Model Configuration#
In this section, learn how to configure the models used in your guardrails configuration. For a complete reference of all configuration options, refer to the Configuration YAML Schema Reference.
NVIDIA NIM Configuration#
The NeMo Guardrails library provides seamless integration with NVIDIA NIM microservices:
models:
- type: main
engine: nim
model: meta/llama-3.1-8b-instruct
This provides access to:
Locally-deployed NIMs: Run models on your own infrastructure with optimized inference.
NVIDIA API Catalog: Access hosted models on build.nvidia.com.

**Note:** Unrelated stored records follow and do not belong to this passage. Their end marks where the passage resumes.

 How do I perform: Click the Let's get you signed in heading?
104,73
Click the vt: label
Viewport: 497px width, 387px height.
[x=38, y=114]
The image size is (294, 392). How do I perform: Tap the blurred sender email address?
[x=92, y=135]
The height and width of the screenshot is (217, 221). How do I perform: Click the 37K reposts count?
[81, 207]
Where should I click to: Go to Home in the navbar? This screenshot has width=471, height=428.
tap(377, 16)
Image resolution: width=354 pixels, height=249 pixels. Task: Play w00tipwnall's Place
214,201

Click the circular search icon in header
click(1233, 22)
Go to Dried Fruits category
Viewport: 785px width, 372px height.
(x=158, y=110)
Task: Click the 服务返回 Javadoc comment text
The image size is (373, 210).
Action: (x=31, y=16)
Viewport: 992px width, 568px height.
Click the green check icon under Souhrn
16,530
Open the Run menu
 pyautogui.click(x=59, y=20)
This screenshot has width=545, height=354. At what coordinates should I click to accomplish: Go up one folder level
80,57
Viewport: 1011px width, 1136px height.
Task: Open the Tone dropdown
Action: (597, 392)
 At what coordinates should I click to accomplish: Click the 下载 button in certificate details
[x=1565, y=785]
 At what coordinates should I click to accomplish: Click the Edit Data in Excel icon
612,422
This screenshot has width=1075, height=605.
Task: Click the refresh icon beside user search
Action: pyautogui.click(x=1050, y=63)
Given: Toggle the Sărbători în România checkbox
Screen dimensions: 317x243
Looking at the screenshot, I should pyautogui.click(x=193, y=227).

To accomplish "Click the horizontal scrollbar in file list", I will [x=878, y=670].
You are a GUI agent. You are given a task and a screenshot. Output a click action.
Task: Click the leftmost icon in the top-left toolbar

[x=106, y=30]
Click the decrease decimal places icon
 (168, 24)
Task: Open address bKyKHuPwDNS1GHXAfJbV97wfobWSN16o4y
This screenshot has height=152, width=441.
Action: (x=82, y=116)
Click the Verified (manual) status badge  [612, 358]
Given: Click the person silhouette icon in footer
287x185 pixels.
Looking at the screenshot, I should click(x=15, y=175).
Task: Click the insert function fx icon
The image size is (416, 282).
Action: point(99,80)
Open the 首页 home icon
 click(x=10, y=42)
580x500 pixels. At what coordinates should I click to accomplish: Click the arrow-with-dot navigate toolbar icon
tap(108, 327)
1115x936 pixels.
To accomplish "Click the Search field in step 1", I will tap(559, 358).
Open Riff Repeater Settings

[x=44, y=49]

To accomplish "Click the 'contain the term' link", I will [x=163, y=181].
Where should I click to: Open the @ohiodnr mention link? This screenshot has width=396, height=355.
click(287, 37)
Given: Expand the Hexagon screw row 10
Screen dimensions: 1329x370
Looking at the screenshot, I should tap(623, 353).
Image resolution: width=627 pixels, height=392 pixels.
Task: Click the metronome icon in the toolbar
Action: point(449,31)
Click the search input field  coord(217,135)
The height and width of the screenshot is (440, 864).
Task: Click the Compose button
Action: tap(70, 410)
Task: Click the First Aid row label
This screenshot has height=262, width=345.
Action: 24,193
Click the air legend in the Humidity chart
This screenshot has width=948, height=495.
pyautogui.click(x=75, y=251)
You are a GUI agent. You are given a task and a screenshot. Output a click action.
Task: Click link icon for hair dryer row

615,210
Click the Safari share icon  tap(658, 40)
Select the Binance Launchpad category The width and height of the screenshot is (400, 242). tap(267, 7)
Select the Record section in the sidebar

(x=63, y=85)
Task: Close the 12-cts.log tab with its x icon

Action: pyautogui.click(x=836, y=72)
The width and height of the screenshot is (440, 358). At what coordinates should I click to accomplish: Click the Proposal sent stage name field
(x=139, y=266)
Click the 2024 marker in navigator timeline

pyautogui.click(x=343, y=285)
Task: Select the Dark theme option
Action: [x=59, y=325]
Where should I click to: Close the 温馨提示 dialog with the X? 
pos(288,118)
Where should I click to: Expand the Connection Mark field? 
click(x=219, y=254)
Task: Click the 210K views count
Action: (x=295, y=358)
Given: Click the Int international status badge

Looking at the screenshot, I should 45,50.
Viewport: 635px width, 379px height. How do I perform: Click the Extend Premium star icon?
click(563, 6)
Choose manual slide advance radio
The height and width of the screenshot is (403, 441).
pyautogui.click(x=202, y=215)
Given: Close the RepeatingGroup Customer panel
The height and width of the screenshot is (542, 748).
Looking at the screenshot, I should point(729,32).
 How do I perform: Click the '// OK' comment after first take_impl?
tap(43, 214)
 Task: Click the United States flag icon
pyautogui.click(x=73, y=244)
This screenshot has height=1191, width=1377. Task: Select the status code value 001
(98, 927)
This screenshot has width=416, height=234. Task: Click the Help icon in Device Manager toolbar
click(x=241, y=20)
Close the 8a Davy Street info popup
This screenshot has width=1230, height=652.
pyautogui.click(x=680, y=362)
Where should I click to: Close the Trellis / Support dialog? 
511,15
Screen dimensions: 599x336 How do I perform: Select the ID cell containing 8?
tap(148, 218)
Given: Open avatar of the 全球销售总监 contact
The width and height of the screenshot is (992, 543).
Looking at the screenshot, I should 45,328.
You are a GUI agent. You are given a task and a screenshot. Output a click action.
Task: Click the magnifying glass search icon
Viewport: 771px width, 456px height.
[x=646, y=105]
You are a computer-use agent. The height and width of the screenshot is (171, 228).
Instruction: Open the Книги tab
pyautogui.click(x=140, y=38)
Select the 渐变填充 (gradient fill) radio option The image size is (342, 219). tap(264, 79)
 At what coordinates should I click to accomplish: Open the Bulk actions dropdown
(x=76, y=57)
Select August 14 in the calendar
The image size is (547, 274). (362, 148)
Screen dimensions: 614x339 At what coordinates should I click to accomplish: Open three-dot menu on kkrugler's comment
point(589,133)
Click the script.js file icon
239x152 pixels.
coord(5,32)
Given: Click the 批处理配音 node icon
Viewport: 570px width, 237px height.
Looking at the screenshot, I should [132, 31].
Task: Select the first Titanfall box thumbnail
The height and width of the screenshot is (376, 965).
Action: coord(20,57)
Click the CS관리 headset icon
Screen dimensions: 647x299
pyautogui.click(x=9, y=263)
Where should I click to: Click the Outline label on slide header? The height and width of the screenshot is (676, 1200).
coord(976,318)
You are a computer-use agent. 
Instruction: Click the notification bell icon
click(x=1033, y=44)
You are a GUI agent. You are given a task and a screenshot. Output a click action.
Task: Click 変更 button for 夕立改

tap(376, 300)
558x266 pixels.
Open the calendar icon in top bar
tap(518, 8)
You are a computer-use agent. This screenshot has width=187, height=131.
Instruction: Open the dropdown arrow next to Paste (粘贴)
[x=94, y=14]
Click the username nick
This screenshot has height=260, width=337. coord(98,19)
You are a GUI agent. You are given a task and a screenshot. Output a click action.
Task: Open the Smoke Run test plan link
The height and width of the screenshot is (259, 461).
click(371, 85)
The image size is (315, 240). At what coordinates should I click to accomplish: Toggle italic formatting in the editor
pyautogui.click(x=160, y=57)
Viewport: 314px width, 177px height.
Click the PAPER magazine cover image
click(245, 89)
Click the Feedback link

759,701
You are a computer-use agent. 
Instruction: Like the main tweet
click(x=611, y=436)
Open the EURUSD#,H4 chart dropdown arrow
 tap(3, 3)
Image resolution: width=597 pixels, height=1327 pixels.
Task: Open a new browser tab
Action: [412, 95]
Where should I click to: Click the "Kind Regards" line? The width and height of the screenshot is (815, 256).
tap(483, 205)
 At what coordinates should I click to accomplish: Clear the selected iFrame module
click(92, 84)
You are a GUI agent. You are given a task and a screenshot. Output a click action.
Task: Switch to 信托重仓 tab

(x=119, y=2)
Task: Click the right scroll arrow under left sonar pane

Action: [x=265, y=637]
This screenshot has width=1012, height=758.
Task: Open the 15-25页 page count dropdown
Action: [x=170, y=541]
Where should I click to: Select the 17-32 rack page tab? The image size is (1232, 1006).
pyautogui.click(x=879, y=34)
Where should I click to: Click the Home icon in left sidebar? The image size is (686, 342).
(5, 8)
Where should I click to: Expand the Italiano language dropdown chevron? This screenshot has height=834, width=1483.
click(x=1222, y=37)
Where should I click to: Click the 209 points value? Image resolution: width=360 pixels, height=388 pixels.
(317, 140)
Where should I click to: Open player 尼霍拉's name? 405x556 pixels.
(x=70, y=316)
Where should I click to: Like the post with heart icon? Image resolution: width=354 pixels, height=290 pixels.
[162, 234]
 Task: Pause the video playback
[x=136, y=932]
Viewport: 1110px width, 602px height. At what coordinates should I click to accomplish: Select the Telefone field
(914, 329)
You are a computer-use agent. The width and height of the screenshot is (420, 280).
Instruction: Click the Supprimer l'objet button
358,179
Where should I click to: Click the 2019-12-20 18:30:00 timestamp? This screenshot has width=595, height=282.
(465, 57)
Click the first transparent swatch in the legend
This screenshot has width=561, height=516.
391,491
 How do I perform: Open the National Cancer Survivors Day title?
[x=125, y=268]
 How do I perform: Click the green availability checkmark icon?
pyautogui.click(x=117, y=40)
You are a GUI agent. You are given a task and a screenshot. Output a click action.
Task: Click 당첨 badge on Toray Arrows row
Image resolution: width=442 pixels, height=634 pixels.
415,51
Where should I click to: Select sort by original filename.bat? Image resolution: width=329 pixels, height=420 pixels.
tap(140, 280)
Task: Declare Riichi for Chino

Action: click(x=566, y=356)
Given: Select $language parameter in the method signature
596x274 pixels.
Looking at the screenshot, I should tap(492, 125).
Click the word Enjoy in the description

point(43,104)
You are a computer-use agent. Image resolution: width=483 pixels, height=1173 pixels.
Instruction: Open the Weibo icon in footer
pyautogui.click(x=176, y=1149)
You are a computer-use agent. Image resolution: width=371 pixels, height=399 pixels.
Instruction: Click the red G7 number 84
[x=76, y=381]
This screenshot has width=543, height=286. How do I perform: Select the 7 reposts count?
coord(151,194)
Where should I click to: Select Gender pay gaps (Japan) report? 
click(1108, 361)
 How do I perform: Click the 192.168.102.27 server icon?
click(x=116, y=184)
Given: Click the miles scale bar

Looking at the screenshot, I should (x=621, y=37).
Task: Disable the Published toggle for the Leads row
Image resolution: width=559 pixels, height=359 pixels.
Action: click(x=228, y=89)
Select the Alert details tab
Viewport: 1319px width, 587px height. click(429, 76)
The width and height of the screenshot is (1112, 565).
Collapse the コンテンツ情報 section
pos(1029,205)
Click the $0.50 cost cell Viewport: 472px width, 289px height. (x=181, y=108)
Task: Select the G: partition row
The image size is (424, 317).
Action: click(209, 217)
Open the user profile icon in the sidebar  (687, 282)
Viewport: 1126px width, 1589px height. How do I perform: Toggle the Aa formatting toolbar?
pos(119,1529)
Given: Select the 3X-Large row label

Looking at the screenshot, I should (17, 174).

Specialized NIMs: Nemotron Content Safety, Topic Control, and Jailbreak Detect.
Local NIM Deployment#
For locally-deployed NIMs, specify the base URL:
models:
- type: main
engine: nim
model: meta/llama-3.1-8b-instruct
parameters:
base_url: http://localhost:8000/v1
Task-Specific Models#
Configure different models for specific tasks:
models:
- type: main
engine: nim
model: meta/llama-3.1-8b-instruct
- type: self_check_input
engine: nim
model: meta/llama3-8b-instruct
- type: self_check_output
engine: nim
model: meta/llama-3.1-70b-instruct
- type: generate_user_intent
engine: nim
model: meta/llama-3.1-8b-instruct
Configuration Examples#
OpenAI#
The following example shows how to configure the OpenAI model as the main application LLM:
models:
- type: main
engine: openai
model: gpt-4o
Azure OpenAI#
The following example shows how to configure the Azure OpenAI model as the main application LLM using the Azure OpenAI API:
models:
- type: main
engine: azure
model: gpt-4
parameters:
azure_deployment: my-gpt4-deployment
azure_endpoint: https://my-resource.openai.azure.com
Anthropic#
The following example shows how to configure the Anthropic model as the main application LLM:
models:
- type: main
engine: anthropic
model: claude-3-5-sonnet-20241022
vLLM (OpenAI-Compatible)#
The following example shows how to configure the vLLM model as the main application LLM using the vLLM OpenAI API:
models:
- type: main
engine: vllm_openai
parameters:
openai_api_base: http://localhost:5000/v1
model_name: meta-llama/Llama-3.1-8B-Instruct
The following example shows how to configure Llama Guard as a guardrail model using the vLLM OpenAI API:
models:
- type: llama_guard
engine: vllm_openai
parameters:
openai_api_base: http://localhost:5000/v1
model_name: meta-llama/LlamaGuard-7b
Google Vertex AI#
The following example shows how to configure the Google Vertex AI model as the main application LLM:
models:
- type: main
engine: vertexai
model: gemini-1.0-pro
Complete Example#
The following example shows how to configure the main application LLM, embeddings model, and a dedicated Nemotron model for input and output checking:
models:
# Main application LLM
- type: main
engine: nim
model: meta/llama-3.1-70b-instruct
parameters:
temperature: 0.7
max_tokens: 2000
# Embeddings for knowledge base
- type: embeddings
engine: FastEmbed
model: all-MiniLM-L6-v2
# Dedicated model for input checking
- type: self_check_input
engine: nim
model: nvidia/llama-3.1-nemoguard-8b-content-safety
# Dedicated model for output checking
- type: self_check_output
engine: nim
model: nvidia/llama-3.1-nemoguard-8b-content-safety
Model Parameters#
Pass additional parameters to the underlying LangChain class:
models:
- type: main
engine: openai
model: gpt-4
parameters:
temperature: 0.7
max_tokens: 1000
top_p: 0.9
Common parameters vary by provider. Refer to the LangChain documentation for provider-specific options.